SRINAGAR, India (AP) — Indian soldiers on Tuesday battled two groups of suspected militants along the highly militarized de facto border dividing the disputed Himalayan region of Kashmir between India and Pakistan, leaving one soldier dead, the Indian army said.
Army spokesman Col. Rajesh Kalia said the two groups infiltrated into the Indian-controlled portion of Kashmir from the Pakistani-held portion.
Both gunbattles were continuing and one soldier had been killed in the fighting, an army officer said on condition of anonymity because he was not authorized to speak to the media.

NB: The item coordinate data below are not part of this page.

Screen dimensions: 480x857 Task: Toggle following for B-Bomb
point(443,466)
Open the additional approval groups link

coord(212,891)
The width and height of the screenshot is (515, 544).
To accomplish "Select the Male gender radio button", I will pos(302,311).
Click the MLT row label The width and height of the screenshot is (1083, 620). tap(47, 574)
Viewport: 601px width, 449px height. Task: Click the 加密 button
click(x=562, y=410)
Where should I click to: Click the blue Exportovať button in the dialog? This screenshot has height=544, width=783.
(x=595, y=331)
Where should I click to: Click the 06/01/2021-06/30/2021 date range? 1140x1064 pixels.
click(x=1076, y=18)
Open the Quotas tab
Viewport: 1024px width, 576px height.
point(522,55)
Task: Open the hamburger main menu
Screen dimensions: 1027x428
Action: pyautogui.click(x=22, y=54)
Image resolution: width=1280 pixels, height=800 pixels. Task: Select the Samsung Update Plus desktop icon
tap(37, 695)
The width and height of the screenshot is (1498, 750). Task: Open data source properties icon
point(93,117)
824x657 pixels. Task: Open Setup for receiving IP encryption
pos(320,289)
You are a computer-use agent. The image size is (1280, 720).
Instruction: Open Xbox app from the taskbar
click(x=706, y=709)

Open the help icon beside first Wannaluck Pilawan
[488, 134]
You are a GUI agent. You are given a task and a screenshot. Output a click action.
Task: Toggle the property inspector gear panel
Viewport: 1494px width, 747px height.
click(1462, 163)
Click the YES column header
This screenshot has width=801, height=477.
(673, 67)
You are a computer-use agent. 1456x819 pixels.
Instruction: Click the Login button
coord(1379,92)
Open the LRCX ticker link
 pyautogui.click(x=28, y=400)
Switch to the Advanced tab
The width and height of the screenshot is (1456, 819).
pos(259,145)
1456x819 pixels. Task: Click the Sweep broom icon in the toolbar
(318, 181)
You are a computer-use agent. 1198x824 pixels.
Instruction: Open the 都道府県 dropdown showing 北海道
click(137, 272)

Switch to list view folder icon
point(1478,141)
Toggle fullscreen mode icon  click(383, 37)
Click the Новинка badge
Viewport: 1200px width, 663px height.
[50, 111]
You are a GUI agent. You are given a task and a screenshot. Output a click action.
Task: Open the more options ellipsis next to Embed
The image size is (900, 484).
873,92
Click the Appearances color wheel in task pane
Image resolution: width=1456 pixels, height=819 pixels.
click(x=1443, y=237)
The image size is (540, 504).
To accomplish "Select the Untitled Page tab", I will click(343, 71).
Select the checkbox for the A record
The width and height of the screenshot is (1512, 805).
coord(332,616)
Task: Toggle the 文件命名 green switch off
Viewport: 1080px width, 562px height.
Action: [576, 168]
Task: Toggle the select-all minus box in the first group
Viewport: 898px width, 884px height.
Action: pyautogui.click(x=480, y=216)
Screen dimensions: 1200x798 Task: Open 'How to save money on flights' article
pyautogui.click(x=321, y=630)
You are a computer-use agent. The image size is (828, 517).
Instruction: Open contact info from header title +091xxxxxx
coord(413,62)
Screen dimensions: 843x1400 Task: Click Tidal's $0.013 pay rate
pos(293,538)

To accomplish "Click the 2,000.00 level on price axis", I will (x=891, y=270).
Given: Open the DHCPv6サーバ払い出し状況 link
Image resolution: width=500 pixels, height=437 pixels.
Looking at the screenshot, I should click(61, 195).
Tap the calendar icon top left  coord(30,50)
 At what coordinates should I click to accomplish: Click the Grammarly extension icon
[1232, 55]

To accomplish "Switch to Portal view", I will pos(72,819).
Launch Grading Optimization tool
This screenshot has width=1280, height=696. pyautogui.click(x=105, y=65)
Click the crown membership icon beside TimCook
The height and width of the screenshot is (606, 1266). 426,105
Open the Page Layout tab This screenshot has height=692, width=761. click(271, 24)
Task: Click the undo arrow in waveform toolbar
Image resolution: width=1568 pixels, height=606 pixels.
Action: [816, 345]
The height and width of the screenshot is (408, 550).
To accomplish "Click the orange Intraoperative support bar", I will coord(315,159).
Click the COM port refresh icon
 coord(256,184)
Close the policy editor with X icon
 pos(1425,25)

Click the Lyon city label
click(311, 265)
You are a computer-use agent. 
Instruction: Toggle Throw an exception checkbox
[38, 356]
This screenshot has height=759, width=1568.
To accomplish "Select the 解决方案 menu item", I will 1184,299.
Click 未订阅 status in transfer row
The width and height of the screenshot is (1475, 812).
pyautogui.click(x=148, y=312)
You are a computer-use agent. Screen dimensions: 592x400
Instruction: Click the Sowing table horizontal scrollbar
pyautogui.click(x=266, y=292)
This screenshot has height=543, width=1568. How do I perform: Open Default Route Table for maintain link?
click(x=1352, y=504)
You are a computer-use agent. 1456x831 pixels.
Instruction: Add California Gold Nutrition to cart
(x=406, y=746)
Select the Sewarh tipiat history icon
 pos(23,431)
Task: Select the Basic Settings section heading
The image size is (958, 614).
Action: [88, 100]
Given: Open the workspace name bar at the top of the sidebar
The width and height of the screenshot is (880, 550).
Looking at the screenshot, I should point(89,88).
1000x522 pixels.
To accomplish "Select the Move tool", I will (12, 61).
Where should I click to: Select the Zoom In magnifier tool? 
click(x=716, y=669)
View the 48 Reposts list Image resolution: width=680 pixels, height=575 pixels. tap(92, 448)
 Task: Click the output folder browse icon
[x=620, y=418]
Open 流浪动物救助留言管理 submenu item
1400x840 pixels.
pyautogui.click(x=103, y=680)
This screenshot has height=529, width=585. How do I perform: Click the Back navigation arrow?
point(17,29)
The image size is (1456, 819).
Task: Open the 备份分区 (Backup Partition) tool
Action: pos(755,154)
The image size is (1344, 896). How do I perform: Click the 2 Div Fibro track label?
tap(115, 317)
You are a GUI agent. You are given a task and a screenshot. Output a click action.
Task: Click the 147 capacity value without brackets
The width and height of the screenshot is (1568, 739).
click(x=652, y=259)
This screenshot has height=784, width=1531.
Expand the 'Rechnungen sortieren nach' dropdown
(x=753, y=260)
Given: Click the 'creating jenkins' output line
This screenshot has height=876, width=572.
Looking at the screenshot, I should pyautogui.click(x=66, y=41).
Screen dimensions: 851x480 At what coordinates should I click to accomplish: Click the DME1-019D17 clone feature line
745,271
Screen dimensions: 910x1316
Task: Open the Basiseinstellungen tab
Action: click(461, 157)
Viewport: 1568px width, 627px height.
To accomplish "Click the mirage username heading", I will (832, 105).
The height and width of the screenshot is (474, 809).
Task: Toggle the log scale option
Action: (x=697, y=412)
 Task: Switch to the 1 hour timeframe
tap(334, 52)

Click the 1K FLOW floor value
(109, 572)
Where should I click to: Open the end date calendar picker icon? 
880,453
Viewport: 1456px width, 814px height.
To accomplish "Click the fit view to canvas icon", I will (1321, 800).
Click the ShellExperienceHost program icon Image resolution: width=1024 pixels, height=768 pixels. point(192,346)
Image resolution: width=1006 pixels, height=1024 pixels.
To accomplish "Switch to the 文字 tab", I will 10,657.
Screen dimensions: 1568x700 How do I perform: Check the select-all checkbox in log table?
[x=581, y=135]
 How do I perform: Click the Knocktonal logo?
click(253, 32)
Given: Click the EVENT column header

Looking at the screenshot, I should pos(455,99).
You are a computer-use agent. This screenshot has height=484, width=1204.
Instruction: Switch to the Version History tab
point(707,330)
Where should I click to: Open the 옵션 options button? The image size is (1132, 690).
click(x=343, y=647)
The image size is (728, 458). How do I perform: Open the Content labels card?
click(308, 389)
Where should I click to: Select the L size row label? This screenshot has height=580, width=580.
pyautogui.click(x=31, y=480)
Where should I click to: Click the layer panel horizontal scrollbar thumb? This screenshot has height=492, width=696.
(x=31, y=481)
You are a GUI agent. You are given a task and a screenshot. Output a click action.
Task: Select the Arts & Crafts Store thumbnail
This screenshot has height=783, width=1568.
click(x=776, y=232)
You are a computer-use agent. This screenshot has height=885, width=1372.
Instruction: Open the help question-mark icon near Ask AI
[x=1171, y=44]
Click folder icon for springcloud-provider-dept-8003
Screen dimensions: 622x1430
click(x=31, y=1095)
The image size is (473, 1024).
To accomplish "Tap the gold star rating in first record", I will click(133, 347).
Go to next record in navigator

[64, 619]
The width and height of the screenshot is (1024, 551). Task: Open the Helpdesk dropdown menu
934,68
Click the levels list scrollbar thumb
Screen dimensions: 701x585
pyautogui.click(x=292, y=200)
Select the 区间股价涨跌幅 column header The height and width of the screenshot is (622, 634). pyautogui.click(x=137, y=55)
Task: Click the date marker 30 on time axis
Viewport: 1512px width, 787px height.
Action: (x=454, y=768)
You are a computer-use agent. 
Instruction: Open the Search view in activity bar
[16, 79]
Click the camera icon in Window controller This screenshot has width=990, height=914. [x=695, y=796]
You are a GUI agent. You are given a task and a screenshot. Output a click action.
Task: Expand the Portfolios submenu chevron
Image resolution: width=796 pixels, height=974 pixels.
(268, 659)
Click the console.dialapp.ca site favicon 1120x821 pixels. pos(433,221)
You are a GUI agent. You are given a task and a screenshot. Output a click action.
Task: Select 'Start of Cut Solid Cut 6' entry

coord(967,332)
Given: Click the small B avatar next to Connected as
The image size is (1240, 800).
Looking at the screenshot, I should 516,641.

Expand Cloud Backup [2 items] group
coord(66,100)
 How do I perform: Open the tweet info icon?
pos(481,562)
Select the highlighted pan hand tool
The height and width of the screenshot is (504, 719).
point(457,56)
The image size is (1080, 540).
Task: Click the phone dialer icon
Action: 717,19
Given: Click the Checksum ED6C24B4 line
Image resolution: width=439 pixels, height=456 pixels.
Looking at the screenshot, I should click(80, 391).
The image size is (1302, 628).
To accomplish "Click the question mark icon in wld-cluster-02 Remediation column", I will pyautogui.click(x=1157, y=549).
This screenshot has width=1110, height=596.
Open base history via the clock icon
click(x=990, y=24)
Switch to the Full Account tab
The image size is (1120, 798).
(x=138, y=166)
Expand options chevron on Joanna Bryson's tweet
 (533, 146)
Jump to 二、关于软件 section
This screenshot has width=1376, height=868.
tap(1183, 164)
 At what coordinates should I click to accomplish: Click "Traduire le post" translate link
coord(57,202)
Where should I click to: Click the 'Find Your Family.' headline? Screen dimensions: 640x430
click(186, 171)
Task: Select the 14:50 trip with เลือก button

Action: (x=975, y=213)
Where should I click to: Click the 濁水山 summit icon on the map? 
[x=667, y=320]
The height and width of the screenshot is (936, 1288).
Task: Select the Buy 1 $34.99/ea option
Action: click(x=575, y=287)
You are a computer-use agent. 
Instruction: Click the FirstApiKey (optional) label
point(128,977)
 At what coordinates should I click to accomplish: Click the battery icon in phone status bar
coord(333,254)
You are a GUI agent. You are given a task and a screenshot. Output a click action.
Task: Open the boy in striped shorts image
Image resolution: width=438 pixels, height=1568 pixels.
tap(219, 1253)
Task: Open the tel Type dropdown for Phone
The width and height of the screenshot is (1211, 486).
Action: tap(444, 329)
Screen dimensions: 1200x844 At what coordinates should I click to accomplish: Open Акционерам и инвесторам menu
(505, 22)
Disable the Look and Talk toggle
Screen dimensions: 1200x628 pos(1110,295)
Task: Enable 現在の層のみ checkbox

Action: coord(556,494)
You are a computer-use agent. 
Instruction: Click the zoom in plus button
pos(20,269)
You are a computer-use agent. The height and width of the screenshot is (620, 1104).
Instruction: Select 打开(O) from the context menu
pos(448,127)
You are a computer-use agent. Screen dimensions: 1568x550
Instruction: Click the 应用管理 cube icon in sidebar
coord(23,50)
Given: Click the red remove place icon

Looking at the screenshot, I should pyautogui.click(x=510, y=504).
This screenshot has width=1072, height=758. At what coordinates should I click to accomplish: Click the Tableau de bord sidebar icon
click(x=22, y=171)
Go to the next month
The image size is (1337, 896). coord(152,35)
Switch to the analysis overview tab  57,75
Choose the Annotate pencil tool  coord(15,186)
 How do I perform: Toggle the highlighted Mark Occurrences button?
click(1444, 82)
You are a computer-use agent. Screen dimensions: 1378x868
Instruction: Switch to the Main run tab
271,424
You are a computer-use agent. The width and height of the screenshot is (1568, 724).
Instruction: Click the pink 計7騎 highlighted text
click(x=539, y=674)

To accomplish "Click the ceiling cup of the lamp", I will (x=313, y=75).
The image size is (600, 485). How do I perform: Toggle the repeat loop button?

Earlier Tuesday, Kalia said Pakistani soldiers violated the 2003 cease-fire accord between India and Pakistan by firing bullets at an Indian military position from across the heavily fortified frontier in Uri region, where early Sunday four suspected rebels killed 18 Indian soldiers in an audacious attack on a crucial military base. The militants were also killed in the attack.
Kalia did not give more details about the reported cease-fire violation.
In Pakistan, two senior army officers dismissed the Indian allegation as baseless. The officers, who spoke on condition of anonymity because they were not authorized to talk on the record, said no Pakistani troops had fired at any Indian military position in Kashmir.
Kalia said soldiers were exchanging fierce gunfire with the two groups of militants in Uri region and Nowgam sector.
Kashmir is divided between India and Pakistan by a heavily militarized and mountainous frontier called the Line of Control.
The two nuclear-armed rivals have fought three wars, including two over their competing claims to the Himalayan territory, though the 2003 cease-fire has largely held despite small but regular skirmishes.
They use separate paramilitary forces to guard their lower-altitude frontier, defined by coils of razor wire that snake across foothills marked by ancient villages, tangled bushes and fields of rice and corn.
Sunday's attack heightened tensions between India and Pakistan and provoked calls for revenge, with New Delhi blaming Islamabad-backed militants for the deadly strike, an allegation Pakistan strongly denied.
The latest hostility between the neighboring countries comes amid the largest protests against Indian rule in Kashmir in recent years, sparked by the July 8 killing of a popular rebel commander by Indian soldiers.
The protests, and a sweeping military crackdown, have all but paralyzed life in Indian-controlled Kashmir. More than 80 people have been killed in the protests.